• [TASK TO COMPLETE]:
Skipping any pictures, repeat exactly and only the lines from the one that holds "The width and" to the last line of the material, both included.

• [RECORDS SUPPLIED]:
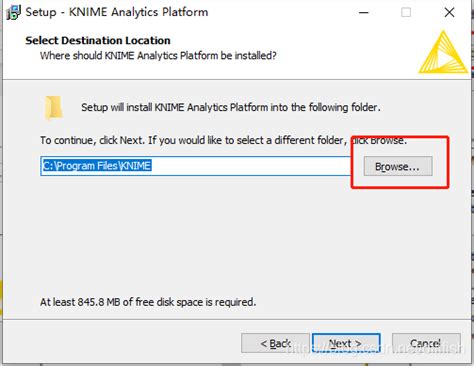The image size is (474, 366).
Task: Click the grayed-out maximize window button
Action: pos(406,13)
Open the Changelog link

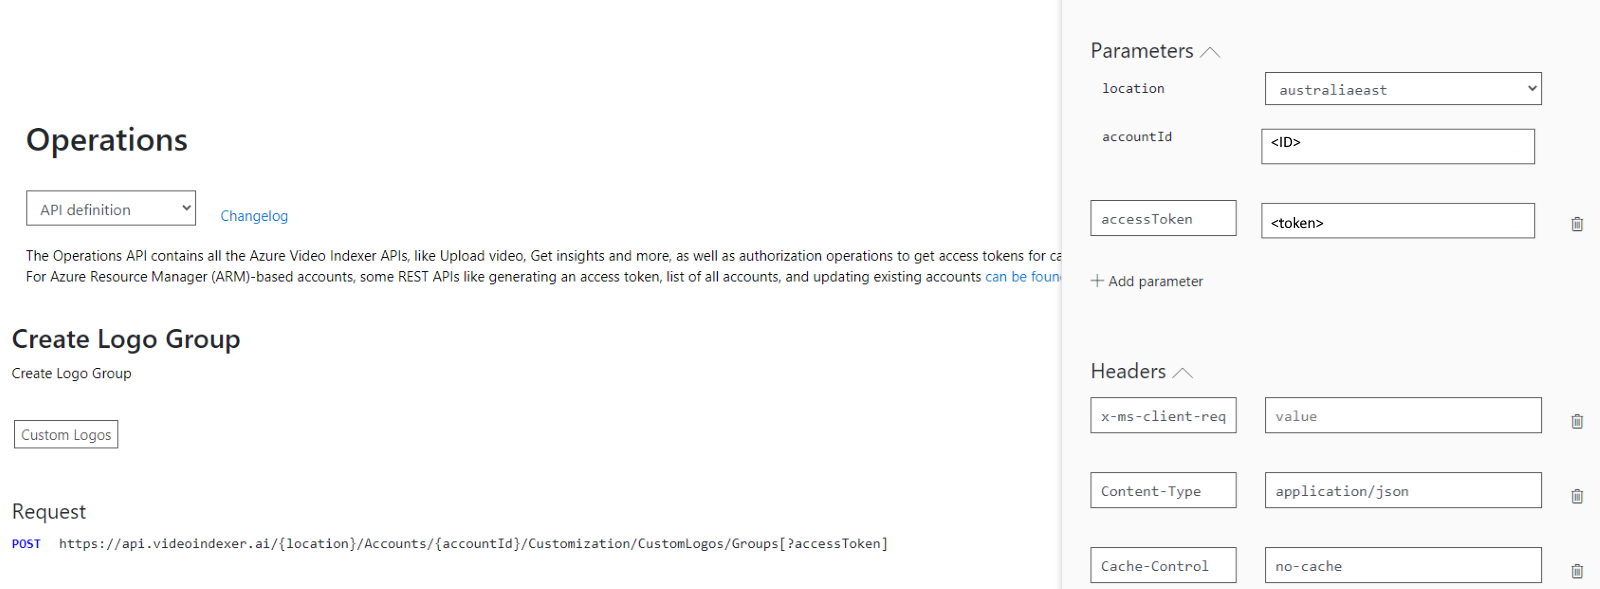(254, 216)
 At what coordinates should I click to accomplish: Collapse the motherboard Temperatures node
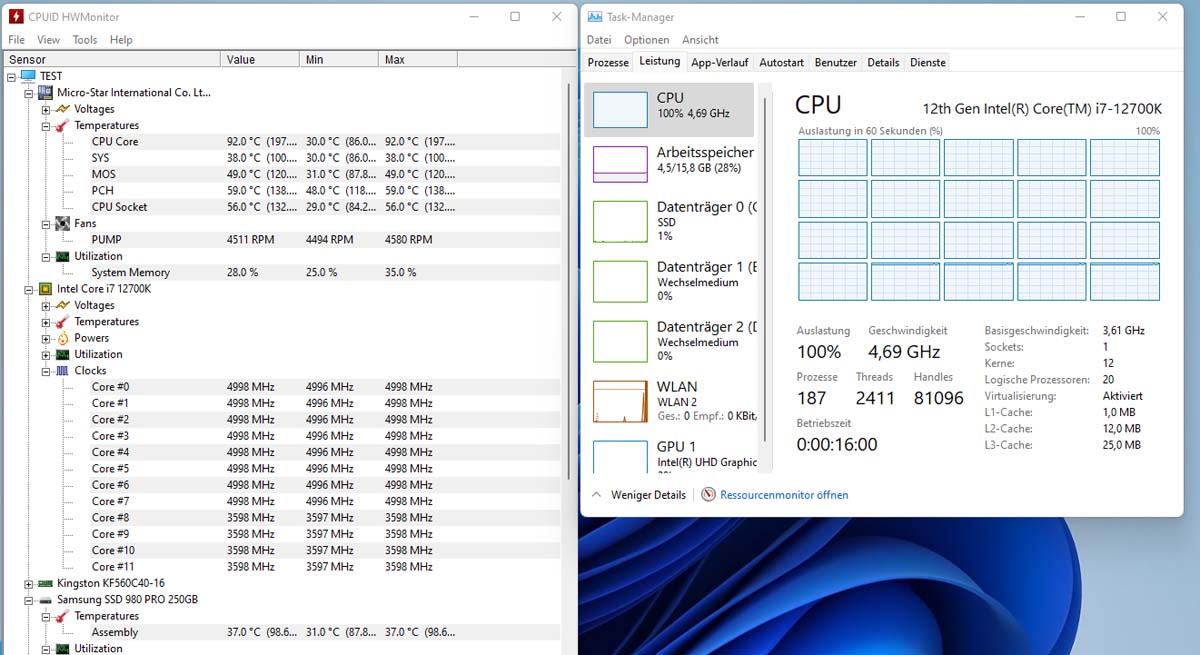pyautogui.click(x=46, y=126)
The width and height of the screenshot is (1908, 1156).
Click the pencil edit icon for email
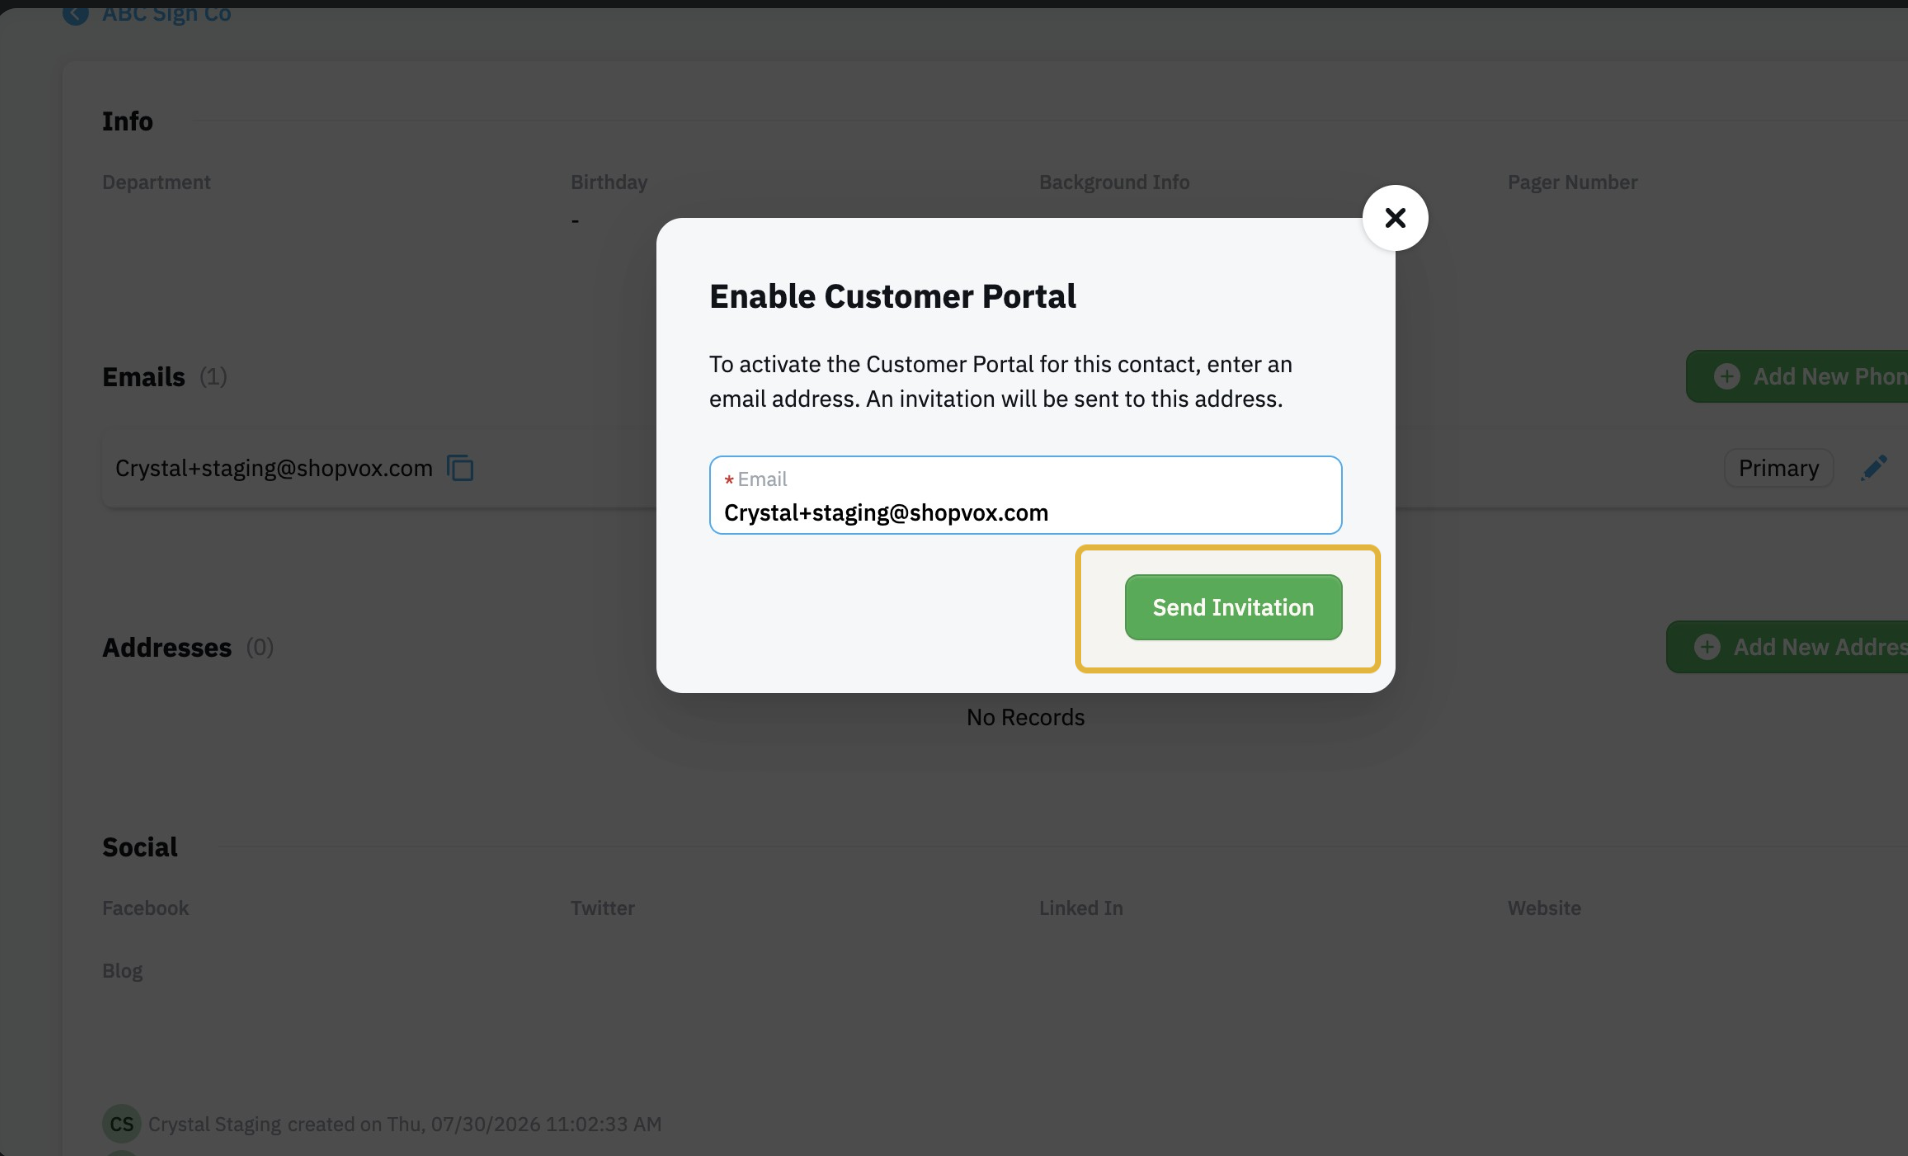coord(1874,468)
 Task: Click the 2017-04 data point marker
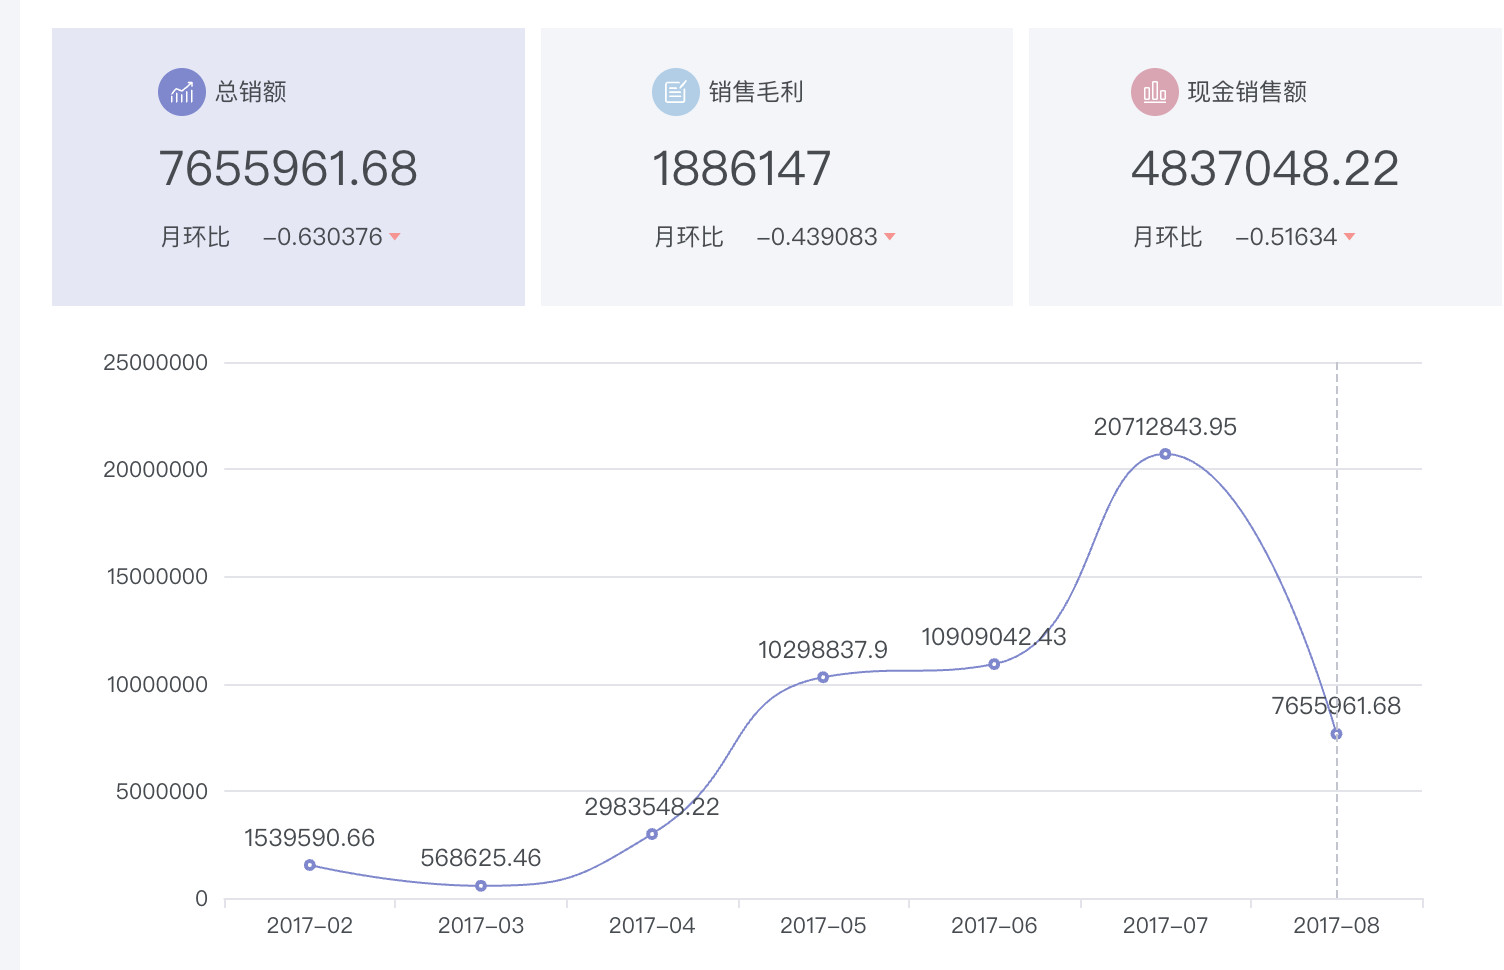[652, 834]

• [OUTPUT]:
The width and height of the screenshot is (1908, 1156).
Click the pencil edit icon for email
coord(1874,468)
 Task: Click the 2017-04 data point marker
[652, 834]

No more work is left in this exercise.